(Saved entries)
┌──
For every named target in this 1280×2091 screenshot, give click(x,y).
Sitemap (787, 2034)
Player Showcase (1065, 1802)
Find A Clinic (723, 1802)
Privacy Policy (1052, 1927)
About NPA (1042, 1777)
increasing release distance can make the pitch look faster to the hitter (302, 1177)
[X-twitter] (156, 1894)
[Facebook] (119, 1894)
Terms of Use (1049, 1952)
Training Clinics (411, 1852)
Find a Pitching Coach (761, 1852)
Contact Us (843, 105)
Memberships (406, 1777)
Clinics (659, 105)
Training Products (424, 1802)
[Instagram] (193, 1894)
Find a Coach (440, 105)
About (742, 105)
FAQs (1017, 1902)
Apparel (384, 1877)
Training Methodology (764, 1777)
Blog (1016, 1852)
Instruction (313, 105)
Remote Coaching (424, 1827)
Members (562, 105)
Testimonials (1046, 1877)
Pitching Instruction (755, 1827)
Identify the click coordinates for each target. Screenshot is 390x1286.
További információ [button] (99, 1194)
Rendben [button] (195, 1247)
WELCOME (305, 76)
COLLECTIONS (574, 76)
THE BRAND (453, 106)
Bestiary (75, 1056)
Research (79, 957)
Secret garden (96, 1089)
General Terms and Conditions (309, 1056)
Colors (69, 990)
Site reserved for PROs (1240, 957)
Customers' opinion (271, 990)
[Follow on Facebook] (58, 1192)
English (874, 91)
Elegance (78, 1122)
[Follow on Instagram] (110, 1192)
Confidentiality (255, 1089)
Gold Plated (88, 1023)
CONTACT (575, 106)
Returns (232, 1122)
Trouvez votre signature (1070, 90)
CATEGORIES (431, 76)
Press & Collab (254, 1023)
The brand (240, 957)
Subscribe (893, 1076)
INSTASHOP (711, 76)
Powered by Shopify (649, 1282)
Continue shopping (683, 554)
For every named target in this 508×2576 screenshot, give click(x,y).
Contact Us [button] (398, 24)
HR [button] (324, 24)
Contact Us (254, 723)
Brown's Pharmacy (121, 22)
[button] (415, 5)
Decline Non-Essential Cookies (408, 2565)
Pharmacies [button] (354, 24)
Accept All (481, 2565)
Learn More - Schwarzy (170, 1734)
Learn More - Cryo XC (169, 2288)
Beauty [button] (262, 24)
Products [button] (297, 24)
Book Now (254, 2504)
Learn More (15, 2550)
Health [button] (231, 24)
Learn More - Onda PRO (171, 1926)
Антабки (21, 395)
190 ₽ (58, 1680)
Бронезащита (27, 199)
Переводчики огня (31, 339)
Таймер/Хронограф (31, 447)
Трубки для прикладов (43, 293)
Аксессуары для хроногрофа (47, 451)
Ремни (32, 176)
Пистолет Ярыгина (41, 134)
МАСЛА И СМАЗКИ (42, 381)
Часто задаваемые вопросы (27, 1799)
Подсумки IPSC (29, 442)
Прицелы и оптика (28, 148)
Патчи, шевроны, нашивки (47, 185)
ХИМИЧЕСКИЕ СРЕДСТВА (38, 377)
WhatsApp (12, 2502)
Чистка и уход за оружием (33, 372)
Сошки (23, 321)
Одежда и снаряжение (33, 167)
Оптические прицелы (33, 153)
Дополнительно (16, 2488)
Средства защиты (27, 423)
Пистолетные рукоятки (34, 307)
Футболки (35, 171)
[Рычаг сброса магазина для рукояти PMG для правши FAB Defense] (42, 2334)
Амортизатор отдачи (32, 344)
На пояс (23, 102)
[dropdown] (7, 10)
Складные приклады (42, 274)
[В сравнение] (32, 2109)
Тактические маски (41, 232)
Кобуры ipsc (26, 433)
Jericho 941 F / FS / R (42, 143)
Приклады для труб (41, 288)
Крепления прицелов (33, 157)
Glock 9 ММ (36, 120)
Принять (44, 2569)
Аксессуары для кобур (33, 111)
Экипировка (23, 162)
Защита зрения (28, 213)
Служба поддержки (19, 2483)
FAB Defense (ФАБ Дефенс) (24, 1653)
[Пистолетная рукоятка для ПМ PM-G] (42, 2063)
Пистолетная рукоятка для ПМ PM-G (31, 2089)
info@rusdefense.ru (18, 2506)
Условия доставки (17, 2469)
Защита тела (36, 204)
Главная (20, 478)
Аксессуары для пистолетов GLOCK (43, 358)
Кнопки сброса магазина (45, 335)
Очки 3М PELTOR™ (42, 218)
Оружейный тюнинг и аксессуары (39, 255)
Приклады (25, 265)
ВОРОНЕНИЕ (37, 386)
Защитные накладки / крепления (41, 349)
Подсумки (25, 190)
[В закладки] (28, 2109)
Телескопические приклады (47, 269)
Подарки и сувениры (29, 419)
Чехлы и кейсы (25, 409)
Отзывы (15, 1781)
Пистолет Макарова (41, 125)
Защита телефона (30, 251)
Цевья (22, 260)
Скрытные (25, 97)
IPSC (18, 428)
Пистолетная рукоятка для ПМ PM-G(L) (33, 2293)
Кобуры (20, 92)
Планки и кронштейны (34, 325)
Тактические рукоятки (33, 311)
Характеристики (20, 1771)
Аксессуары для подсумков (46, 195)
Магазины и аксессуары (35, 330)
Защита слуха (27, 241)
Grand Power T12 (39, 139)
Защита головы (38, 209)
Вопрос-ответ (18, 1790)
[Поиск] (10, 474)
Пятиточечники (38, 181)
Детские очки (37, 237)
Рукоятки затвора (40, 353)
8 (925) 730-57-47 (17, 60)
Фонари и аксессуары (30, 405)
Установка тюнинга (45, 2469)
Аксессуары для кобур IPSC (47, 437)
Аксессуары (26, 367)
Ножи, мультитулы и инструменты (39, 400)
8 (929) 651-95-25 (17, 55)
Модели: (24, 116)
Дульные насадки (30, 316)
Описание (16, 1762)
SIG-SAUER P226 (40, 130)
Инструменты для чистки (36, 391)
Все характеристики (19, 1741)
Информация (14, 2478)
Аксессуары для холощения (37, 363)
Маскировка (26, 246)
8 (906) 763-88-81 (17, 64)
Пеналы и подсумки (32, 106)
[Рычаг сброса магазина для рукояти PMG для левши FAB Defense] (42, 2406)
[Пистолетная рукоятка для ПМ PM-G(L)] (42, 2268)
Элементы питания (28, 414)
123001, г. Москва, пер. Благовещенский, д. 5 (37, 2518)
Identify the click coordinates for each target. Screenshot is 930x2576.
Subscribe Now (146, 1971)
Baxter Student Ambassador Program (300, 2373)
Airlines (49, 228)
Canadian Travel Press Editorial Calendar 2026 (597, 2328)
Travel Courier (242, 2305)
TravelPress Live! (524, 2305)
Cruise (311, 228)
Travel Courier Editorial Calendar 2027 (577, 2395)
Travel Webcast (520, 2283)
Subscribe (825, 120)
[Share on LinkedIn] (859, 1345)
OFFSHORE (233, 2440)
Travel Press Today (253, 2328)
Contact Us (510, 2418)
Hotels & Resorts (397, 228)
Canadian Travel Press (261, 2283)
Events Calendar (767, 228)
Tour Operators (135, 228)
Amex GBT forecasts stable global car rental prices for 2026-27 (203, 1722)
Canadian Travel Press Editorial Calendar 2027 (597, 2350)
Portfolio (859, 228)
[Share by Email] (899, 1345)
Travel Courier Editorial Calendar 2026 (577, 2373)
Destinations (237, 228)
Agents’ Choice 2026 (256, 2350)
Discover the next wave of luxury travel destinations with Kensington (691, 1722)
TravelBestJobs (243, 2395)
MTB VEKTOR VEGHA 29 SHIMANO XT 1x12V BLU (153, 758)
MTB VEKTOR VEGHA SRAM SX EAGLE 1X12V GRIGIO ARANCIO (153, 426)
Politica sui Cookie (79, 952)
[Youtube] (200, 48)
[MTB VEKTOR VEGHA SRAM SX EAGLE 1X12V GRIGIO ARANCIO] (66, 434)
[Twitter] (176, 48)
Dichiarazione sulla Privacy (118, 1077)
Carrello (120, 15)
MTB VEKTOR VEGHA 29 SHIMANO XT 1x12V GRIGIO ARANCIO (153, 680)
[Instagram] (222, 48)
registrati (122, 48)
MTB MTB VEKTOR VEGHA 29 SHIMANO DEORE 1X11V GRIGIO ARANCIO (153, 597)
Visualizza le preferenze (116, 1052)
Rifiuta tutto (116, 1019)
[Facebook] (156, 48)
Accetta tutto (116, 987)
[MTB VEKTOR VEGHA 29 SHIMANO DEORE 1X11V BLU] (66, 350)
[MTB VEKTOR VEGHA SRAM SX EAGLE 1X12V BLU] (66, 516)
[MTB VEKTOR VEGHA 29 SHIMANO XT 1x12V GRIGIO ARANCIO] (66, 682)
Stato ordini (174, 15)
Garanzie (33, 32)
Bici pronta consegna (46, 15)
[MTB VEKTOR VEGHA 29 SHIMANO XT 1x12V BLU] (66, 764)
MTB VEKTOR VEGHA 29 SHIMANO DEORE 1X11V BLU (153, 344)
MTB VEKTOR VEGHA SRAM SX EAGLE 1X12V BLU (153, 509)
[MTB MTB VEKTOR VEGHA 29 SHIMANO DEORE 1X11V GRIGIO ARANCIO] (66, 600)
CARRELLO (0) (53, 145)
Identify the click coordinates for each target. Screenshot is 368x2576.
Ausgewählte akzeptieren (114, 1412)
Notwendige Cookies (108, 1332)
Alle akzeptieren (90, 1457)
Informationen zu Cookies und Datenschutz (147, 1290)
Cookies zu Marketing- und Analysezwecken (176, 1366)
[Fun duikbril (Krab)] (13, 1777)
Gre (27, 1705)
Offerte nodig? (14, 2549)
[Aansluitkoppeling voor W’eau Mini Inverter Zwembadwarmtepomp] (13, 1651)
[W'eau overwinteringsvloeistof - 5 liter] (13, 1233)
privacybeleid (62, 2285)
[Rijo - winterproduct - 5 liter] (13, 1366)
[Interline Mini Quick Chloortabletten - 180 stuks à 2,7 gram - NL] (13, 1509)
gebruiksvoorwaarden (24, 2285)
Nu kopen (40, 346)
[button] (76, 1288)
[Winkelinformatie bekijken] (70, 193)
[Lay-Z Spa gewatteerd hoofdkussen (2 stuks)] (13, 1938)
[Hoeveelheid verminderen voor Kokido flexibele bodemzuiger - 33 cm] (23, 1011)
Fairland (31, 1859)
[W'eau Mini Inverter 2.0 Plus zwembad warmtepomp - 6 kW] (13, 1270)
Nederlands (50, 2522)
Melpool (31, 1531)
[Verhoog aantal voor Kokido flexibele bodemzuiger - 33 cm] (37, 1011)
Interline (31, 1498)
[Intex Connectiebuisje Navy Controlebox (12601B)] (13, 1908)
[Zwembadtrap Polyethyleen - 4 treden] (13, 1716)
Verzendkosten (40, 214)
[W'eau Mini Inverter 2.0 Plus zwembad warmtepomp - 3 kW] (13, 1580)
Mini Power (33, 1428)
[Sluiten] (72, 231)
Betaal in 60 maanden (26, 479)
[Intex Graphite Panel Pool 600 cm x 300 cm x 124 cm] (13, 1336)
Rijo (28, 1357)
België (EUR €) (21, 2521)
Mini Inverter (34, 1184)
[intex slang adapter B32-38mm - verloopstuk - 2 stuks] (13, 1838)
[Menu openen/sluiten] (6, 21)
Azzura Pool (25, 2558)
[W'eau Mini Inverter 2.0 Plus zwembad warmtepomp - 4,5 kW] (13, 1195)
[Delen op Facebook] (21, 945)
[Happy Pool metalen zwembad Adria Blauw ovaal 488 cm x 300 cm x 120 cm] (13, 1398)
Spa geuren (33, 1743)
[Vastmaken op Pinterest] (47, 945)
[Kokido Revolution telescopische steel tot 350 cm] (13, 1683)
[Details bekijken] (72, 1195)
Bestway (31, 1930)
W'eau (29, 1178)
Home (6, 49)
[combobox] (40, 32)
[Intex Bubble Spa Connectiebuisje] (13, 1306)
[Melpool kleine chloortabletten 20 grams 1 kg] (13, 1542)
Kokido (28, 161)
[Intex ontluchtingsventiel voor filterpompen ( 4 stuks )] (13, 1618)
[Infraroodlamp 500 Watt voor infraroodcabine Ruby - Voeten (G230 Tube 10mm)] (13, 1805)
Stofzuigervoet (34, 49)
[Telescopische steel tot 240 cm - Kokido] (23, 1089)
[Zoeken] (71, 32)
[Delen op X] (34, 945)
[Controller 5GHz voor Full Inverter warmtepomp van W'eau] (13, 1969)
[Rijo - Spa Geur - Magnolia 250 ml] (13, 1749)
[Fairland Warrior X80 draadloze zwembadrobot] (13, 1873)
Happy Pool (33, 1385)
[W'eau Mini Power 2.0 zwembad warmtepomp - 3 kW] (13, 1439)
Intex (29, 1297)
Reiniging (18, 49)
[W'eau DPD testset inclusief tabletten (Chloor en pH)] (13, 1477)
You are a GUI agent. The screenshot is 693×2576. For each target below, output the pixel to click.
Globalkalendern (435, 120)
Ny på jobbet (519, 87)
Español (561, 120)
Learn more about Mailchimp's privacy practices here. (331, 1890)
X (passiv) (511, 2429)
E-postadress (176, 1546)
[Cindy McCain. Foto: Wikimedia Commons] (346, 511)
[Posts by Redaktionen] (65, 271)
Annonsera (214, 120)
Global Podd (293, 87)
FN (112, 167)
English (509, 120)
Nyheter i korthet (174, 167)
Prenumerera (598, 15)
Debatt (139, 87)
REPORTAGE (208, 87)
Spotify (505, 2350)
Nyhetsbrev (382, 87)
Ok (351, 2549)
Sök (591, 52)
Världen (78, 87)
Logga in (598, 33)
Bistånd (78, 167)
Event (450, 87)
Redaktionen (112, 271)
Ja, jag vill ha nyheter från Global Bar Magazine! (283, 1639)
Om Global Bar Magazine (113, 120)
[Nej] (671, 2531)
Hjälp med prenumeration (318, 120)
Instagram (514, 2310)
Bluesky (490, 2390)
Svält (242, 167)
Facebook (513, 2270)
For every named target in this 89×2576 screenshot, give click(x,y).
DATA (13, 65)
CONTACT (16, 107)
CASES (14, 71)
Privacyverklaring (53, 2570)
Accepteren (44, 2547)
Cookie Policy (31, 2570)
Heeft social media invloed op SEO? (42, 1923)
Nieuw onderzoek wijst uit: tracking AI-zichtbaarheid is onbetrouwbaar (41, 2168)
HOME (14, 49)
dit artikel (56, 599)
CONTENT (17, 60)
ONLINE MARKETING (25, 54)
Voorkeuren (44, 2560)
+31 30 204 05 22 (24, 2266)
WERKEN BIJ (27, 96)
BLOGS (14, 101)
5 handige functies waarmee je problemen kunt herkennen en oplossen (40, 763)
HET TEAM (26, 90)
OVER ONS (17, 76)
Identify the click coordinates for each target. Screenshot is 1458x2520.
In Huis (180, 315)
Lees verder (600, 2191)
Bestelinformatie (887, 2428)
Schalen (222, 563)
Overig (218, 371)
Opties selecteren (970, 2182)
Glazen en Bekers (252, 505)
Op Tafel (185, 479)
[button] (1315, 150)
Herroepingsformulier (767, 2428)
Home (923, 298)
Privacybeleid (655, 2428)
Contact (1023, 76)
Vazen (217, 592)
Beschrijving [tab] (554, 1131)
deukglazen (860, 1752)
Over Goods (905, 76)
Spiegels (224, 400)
└──
■ ACTIVITY:
Among the lines above, find those with the word "Melpool" and list them.

■ REPLY:
Melpool (31, 1531)
[Melpool kleine chloortabletten 20 grams 1 kg] (13, 1542)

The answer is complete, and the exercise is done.